**INSTRUCTIONS TO FOLLOW**
Your answer should be every line of the entries that has the string "screenshot" in it.

[Collected data entries]
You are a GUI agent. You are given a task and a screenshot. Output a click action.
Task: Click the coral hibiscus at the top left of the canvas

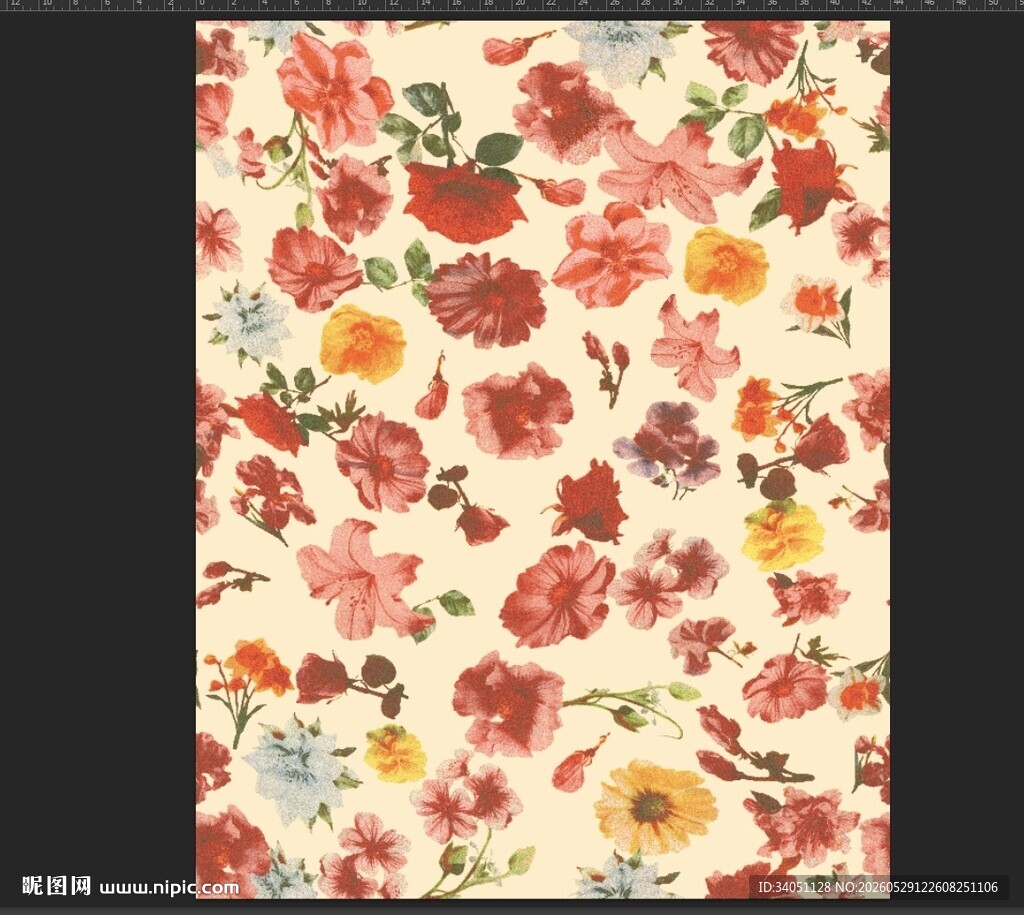click(336, 89)
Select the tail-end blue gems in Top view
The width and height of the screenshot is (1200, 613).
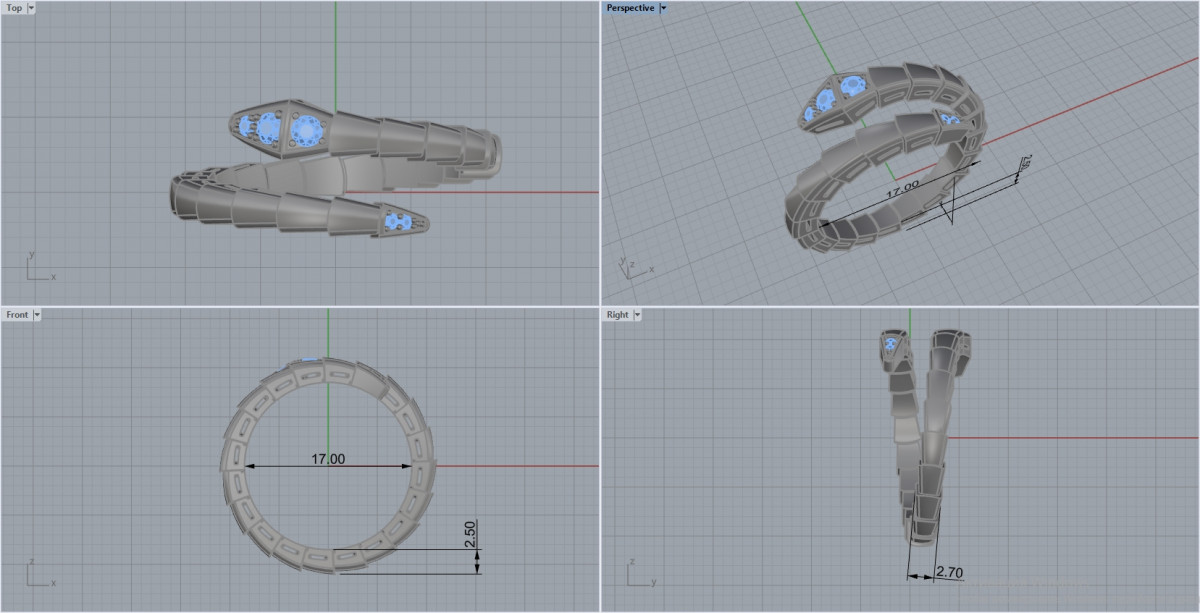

**WRITTEN RESPONSE**
You are a GUI agent. You are given a task and a screenshot. Output a click action.
The width and height of the screenshot is (1200, 613).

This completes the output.